The progression of Alzheimer’s disease is characterised by the accumulation of amyloid plaque in the brain, which is comprised of peptides called amyloid beta. BACE is an enzyme associated with the development of amyloid beta. Inhibiting BACE is expected to prevent the formation of amyloid plaque and eventually slow the progression of the disease. AZD3293 is an oral, potent and selective small molecule inhibitor of BACE that has been shown in Phase I studies to significantly and dose-dependently reduce levels of amyloid beta in the cerebro-spinal fluid of Alzheimer’s patients and healthy volunteers. AstraZeneca announced earlier in 2014 its plan to move AZD3293 into registration trials.
Under the terms of the agreement, Lilly will pay AstraZeneca up to $500 million in development and regulatory milestone payments. AstraZeneca expects to receive the first milestone payment of $50 million in the first half of 2015. The companies will share all future costs equally for the development and commercialisation of AZD3293, as well as net global revenues post-launch.
AstraZeneca and Lilly aim to progress AZD3293 rapidly into a Phase II/III clinical trial in patients with early Alzheimer’s disease. Lilly will lead clinical development, working with researchers from AstraZeneca’s Innovative Medicines Unit for neuroscience, while AstraZeneca will be responsible for manufacturing.
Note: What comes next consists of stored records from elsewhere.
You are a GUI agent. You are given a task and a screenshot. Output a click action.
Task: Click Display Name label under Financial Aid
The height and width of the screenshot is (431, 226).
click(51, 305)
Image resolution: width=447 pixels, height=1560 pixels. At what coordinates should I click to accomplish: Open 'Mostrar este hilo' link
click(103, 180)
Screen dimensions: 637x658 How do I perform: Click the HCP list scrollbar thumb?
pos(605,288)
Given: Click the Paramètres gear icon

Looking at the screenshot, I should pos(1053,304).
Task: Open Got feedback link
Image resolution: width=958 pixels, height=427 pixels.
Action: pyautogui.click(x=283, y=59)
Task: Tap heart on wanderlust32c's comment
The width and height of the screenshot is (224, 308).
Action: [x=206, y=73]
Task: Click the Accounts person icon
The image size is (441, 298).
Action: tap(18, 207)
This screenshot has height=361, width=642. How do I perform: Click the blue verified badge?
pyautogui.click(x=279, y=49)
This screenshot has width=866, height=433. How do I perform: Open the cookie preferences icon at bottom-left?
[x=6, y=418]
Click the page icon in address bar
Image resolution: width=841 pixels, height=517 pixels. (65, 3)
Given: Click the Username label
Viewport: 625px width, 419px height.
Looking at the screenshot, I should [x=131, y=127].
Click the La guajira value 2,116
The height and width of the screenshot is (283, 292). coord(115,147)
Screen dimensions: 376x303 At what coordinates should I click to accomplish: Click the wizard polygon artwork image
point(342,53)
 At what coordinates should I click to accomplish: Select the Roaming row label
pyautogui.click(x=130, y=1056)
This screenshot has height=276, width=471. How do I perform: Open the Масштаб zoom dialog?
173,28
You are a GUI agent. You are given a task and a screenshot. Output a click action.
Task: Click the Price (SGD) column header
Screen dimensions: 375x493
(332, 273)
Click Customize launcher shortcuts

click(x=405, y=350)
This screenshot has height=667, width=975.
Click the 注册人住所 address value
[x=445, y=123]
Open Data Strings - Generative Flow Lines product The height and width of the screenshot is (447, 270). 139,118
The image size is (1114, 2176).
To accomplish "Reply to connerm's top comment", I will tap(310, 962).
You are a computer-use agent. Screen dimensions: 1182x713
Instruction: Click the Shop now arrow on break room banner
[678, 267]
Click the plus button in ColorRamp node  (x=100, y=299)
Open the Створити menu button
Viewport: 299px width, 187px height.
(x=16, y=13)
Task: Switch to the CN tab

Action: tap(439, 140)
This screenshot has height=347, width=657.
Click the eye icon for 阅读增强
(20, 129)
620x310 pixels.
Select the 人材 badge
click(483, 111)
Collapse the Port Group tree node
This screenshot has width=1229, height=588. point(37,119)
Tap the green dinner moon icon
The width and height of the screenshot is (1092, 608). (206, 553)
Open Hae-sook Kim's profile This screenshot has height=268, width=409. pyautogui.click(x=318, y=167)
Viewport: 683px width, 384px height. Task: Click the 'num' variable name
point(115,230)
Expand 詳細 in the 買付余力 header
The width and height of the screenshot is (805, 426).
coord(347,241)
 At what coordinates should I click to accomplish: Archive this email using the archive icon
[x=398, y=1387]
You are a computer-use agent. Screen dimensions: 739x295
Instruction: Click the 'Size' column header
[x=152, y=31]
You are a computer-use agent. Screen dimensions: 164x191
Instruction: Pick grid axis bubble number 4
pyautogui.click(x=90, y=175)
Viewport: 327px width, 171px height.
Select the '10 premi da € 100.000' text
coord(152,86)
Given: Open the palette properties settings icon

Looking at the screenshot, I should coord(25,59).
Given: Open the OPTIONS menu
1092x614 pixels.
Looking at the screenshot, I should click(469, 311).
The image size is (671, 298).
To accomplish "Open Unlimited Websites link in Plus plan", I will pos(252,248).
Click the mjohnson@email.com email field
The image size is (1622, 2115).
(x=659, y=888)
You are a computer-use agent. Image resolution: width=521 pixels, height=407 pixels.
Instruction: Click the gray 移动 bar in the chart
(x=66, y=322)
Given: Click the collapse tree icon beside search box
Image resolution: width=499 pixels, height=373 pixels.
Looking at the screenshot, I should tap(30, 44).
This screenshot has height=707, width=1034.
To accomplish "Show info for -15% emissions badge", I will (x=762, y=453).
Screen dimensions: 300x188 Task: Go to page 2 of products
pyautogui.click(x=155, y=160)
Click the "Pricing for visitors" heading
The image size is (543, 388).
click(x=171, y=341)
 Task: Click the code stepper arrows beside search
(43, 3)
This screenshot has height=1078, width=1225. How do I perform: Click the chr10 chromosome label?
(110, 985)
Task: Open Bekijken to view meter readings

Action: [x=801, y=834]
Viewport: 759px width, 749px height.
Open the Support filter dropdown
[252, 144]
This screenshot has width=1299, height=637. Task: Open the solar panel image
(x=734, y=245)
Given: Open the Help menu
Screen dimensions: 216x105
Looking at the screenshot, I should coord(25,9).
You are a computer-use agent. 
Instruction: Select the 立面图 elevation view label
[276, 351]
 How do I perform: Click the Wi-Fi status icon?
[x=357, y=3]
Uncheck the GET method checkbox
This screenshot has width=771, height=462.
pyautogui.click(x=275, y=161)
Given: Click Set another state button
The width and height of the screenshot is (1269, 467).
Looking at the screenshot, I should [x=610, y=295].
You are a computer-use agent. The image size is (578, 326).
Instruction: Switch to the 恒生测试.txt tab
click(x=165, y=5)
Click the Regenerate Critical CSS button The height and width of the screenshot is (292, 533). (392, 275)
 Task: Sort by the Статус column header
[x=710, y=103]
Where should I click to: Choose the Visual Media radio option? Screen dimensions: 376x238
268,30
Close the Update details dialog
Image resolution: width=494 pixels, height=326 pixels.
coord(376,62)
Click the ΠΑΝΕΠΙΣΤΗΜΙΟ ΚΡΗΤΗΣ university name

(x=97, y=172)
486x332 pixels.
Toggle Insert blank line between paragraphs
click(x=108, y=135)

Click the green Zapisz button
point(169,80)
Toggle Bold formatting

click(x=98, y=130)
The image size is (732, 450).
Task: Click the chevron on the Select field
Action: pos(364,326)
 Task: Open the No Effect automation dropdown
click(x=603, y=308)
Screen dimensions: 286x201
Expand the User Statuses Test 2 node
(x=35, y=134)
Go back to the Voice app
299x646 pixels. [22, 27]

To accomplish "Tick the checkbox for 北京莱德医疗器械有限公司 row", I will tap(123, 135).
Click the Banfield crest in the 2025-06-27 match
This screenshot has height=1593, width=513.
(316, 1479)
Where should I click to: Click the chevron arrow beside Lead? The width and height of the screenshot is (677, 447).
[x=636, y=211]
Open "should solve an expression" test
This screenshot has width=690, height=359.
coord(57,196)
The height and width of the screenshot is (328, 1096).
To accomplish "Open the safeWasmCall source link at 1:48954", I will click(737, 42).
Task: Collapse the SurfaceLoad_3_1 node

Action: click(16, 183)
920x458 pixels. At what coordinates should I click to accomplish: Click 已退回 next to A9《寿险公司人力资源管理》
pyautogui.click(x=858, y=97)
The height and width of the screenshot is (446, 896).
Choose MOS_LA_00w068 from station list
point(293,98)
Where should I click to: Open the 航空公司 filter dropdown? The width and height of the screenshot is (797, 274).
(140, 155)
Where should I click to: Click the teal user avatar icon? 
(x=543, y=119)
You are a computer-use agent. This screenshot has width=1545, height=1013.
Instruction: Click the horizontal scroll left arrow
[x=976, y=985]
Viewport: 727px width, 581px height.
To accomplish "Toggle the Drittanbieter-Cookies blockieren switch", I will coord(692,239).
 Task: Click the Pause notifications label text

The companies will take joint responsibility for commercialisation of AZD3293.
Mene Pangalos, Executive Vice President, Innovative Medicines & Early Development at AstraZeneca, said: “Alzheimer’s disease is one of the biggest challenges facing medical science today and BACE inhibitors have the potential to target one of the key drivers of disease progression. We are looking forward to working with Lilly, an organisation with a long term commitment to and expertise in treating Alzheimer’s disease. We believe that, by combining the scientific expertise from our two organisations and by sharing the risks and cost of late stage development, we will be able to accelerate the advancement of AZD3293 and progress a promising new approach to support the treatment of Alzheimer’s patients around the world.
"What’s more, this alliance will enable AstraZeneca to further sharpen our strategic focus on core therapeutic areas, while leveraging external collaborations to maximise the potential of the strong science we have in our growing pipeline.”
“Lilly has been committed to research in Alzheimer’s disease for more than 25 years, and we’re dedicated to developing new medicines that can change and modify the course of this devastating disease,” said David Ricks, Lilly Senior Vice President and President, Lilly Bio-Medicines. “Lilly’s pipeline of potential medicines and diagnostic agents targeting the known hallmarks of the disease has been bolstered today by this alliance with AstraZeneca, which shares our passion to bring new medicines to patients suffering from this debilitating illness. This alliance moves us one step closer to achieving our goal of making Alzheimer’s dementia preventable by 2025.”